La barre des 50 points passée à l'heure de jeu
« On veut maintenant gagner cette deuxième mi-temps comme on a fait pour la première, mais en gommant les erreurs qui ont remis l’Écosse dans le match », pointait le sélectionneur François Ratier. Et ce fut bien parti dès la reprise. Jeu debout, vitesse, passes dans le bon timing, bonne connexion et l’essai de Pauline Barrat avec le sourire pour son deuxième essai du Tournoi (14-36). Alors que la demie de mêlée vétéran Pauline Bourdon-Sansus (75 sélections) voulait mettre du rythme et confondait vitesse et précipitation, la première ligne était changée d’un coup (50e).
Bonnie Soqeta faisait une fois de plus parler sa puissance sur le septième essai des tricolores, puis Alexandra Chambon, entrée à la place de Bourdon-Sansus, fêtait sa 40e sélection (en prenant en plus le capitanat à la sortie de Manae Feleu) marquait pour passer la barre des 50 points avant l’heure de jeu (14-50). Deux cadrages-débordements et un raffut plus tard, l'ailière Léa Murie fonçait vers la ligne pour aggraver le score (14-55). Neuf essais, c'est, à ce moment du match, le nombre qu'avaient inscrit les Anglaises (dont quatre essais de Marlie Packer) contre l'Italie à Parme lors du match précédent (33-61).
En infériorité numérique pour le dernier quart d'heure
Mais la rencontre allait prendre une tournure particulière avec la sortie sur blessure de Soqeta à la 66e minute. Le banc français ayant été vidé, il n'y avait plus de possibilité de faire entrer une Française sur le terrain, obligeant les filles de jouer à 14 contre 15 pendant le dernier quart d'heure. Un souci ? Comme en première période, les Bleues se sont transcendées avec un dixième essai déposé par Annaëlle Deshaye (21-62).

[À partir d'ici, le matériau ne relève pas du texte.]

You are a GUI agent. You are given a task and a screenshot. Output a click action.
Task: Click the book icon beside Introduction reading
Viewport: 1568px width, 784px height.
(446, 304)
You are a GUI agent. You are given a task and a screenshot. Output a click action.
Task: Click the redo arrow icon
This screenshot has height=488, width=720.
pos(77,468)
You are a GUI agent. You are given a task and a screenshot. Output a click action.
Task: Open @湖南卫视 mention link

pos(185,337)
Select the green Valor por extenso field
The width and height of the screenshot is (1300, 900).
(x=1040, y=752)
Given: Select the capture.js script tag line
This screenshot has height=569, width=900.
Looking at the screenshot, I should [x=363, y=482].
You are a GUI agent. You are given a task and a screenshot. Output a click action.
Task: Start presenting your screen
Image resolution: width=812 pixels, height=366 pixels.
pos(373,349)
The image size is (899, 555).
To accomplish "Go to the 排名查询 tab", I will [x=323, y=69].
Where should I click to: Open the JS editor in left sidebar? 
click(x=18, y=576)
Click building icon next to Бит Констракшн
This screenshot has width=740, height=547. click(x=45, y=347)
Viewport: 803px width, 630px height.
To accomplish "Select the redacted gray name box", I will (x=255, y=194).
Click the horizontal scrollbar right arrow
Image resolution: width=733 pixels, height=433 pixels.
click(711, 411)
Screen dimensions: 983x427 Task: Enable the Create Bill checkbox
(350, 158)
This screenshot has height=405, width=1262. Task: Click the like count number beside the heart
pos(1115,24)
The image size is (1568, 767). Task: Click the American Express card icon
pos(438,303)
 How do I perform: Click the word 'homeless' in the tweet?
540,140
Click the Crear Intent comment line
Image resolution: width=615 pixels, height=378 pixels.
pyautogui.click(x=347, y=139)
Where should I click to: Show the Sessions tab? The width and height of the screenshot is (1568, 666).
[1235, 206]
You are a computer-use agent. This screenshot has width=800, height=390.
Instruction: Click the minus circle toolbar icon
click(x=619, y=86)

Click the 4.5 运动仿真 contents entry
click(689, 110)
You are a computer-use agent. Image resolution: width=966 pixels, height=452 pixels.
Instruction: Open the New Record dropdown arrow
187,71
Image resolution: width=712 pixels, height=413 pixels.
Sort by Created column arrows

Les Écossaises parvenaient néanmoins à décrocher un point de bonus défensif grâce à Aicha Sutcliffe à la 77e (28-62) avant que la France ne mette un point final à la rencontre grâce à Ambre Mwayembe sur le gong (28-69). Une démonstration de force à une semaine du Crunch final qui mettra en face à face les deux meilleures équipes du Tournoi. La France poursuit son invincibilité contre l'Écosse qui remonte à 2010.